Unfortunately, much like Martin Luther King Jr. day in the U.S., here in Rio there was not much to commemorate the importance of Zumbi and Afro-descendants in Brazil. Rather, and again much like MLK Jr. day, to most (and particularly to the white and brown communities), it was a day off, a chance to spend at the beach (which, I admit, I also did for the morning), and not a day to spend thinking about race/racism and nation, past and present. While public ceremonies/events to mark the importance of Zumbi and of Afro-descendants to Brazil here in Rio were few, other areas such as Bahia, Pernambuco, and other centers of slavery in the colonial period may have been more honorary and larger in scale.
However, yesterday also offered important perspective on race in Brazil today. While traveling through the southern zone, I had the chance to go by Rocinha, the largest favela in Latin America (while the far-from-infallible Wikipedia puts the numbers at 60,000 inhabitants to 150,000, it's really probably 300,000 now. To get a better sense of the sheer physical magnitude, check out images such as this, this, and this).
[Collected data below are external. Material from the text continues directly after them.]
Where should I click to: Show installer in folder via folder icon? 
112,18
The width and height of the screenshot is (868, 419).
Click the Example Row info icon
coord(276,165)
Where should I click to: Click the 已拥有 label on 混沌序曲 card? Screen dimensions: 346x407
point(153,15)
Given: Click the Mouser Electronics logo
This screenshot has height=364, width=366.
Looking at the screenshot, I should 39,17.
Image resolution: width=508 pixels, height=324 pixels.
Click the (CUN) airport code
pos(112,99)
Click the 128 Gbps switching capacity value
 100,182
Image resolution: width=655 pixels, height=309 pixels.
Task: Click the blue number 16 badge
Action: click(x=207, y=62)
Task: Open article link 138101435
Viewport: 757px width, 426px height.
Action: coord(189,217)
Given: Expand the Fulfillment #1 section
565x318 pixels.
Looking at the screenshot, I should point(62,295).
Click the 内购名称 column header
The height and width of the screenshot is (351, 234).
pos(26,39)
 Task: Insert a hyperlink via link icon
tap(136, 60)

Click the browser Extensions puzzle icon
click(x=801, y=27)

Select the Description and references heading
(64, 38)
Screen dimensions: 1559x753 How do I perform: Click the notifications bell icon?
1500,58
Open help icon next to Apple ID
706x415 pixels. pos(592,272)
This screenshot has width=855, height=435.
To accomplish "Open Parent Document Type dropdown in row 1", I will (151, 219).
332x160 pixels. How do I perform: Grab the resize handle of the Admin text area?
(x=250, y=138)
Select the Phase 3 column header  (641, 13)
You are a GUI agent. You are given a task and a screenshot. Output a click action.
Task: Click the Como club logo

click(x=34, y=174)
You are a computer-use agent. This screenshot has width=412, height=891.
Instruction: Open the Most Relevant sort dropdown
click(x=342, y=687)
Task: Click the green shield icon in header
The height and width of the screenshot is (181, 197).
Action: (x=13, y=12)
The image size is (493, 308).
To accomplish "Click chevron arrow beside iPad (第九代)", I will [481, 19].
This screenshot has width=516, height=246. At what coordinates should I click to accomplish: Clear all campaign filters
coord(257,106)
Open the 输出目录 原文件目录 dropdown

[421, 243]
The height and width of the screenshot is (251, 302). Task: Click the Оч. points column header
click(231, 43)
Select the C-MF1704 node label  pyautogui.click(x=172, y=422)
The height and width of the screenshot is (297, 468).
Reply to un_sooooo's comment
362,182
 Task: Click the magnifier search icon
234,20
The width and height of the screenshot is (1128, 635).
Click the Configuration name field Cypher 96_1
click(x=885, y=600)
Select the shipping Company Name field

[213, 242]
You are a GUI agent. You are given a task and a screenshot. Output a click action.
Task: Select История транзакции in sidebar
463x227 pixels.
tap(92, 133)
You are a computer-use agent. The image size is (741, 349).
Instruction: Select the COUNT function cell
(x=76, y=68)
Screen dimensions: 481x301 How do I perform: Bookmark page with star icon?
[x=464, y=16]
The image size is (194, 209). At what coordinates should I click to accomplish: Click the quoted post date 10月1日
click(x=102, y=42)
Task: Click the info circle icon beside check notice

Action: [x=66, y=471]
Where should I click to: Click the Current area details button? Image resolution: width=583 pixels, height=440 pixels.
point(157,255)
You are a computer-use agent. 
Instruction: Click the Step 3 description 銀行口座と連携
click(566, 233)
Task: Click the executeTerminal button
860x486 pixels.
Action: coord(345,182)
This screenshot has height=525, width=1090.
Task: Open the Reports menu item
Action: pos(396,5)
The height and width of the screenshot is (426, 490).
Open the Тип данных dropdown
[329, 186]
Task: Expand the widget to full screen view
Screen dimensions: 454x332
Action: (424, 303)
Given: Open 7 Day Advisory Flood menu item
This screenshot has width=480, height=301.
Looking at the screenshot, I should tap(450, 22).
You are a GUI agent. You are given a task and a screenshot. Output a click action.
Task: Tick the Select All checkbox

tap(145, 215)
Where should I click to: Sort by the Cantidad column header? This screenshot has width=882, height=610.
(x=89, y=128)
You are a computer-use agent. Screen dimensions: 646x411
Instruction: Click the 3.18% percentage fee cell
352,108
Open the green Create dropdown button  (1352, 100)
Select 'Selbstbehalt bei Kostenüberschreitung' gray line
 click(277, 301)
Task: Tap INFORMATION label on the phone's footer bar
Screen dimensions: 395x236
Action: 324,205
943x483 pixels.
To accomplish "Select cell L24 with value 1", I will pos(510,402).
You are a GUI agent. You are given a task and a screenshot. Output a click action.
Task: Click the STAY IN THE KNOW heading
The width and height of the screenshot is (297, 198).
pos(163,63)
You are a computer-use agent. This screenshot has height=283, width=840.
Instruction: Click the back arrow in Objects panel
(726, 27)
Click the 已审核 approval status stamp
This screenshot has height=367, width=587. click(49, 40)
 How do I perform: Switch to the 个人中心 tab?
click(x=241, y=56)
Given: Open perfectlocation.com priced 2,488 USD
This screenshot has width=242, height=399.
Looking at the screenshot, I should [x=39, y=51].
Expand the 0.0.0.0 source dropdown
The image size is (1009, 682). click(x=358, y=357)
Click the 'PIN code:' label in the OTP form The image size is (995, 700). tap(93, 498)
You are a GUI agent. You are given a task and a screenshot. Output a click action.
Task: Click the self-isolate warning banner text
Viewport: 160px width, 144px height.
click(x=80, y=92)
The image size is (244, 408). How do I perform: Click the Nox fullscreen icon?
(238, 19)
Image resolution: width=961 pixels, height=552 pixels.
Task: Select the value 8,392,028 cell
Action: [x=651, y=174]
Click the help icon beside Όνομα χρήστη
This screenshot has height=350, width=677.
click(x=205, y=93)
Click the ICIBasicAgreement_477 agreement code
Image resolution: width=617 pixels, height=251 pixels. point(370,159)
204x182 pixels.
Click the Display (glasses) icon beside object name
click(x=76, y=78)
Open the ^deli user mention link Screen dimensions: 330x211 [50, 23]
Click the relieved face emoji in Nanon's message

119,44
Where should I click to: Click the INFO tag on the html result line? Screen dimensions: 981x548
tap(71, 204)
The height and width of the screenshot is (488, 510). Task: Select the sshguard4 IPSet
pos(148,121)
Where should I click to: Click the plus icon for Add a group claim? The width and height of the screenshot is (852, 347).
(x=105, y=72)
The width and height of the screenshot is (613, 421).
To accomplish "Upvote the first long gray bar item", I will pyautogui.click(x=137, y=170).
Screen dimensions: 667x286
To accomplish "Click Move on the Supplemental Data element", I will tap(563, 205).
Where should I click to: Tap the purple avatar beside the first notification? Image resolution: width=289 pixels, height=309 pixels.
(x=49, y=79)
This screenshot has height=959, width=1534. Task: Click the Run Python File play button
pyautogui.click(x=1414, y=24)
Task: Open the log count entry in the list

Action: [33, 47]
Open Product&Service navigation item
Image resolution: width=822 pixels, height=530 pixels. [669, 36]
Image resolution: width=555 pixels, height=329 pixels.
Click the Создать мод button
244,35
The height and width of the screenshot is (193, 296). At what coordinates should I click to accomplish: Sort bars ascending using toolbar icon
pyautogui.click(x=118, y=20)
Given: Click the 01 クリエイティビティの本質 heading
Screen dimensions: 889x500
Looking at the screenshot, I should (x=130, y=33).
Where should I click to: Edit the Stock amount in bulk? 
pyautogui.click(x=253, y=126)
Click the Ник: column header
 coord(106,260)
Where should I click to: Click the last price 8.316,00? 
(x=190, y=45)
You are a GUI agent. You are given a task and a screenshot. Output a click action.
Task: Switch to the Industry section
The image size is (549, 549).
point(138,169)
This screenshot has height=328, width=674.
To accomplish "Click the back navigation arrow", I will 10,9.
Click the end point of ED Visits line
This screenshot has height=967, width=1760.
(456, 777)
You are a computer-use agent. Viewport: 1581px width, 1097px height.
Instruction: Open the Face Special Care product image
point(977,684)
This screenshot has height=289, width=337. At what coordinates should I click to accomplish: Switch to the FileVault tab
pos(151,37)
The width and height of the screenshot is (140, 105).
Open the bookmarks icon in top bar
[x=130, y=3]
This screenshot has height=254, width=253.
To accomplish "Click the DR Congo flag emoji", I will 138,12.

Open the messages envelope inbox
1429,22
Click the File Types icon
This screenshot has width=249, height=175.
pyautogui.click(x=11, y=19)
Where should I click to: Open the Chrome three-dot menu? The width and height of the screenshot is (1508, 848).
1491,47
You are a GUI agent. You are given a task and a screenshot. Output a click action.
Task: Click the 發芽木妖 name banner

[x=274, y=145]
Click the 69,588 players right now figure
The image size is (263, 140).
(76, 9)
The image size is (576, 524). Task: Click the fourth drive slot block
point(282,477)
As in much of Rio, Rocinha is nestled against some of the richest barrios in Rio (in this case, São Conrado and Gávea, though again, this happens throughout the city).
As should come to no surprise, while (obviously) all of the residents of Rocinha and other favelas are poor, a very large majority are black. This provides a rather interesting paradox for the white and brown (a category often determined as much by income as by skin color). On the one hand, residents in places like Gávea and Ipanema (also rich and white, but fringed by favelas) would like nothing more than to basically see the favelas bombed into the proverbial stone age. At the same time, were the favela residents to actually remove themselves from existence (or be removed), the wealthy white people of Rio would suddenly find themselves without the cheap domestic labor which they demand on the basis of class. Thus, for many residents of Rio, the favelas become painfully necessary evils (not to mention, in a disgusting display of imperialism, tourist attractions for foreigners, particularly Europeans).
While no nation-state is without racism, Zumbi day provides another invaluable insight into the ways Brazil can build a tradition around race while totally ignoring the conjunctions of race and class and the very-real presence of racism (often coded in terms such as "culture," "refinement," "decency," and "class") today, and the parallels between it and Martin Luther King, Jr. day in the U.S. offer a necessary reminder of how far both countries have to go in not only commemorating important figures of the past and dealing with race in the present.